- Data extract:
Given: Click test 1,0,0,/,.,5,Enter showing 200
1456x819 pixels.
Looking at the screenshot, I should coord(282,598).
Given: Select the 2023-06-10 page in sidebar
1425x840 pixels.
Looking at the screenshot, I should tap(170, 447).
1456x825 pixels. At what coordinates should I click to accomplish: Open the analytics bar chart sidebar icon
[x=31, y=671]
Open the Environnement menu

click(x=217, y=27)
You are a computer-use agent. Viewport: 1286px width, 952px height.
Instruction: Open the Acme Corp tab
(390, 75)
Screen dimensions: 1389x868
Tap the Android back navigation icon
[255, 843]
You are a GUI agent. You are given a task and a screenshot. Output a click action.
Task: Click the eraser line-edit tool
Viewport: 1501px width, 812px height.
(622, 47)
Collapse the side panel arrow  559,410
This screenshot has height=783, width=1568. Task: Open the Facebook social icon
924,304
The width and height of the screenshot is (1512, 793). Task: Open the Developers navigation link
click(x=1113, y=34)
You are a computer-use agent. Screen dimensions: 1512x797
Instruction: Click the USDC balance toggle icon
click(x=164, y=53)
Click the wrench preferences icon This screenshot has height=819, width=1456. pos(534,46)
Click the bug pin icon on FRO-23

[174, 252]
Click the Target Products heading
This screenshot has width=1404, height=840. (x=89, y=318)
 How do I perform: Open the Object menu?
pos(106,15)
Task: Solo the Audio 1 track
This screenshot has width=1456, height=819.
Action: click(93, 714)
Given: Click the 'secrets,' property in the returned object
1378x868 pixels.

- Problem:
Your answer is only the number of lines in the listing above that include the string "computer".

- Your response:
2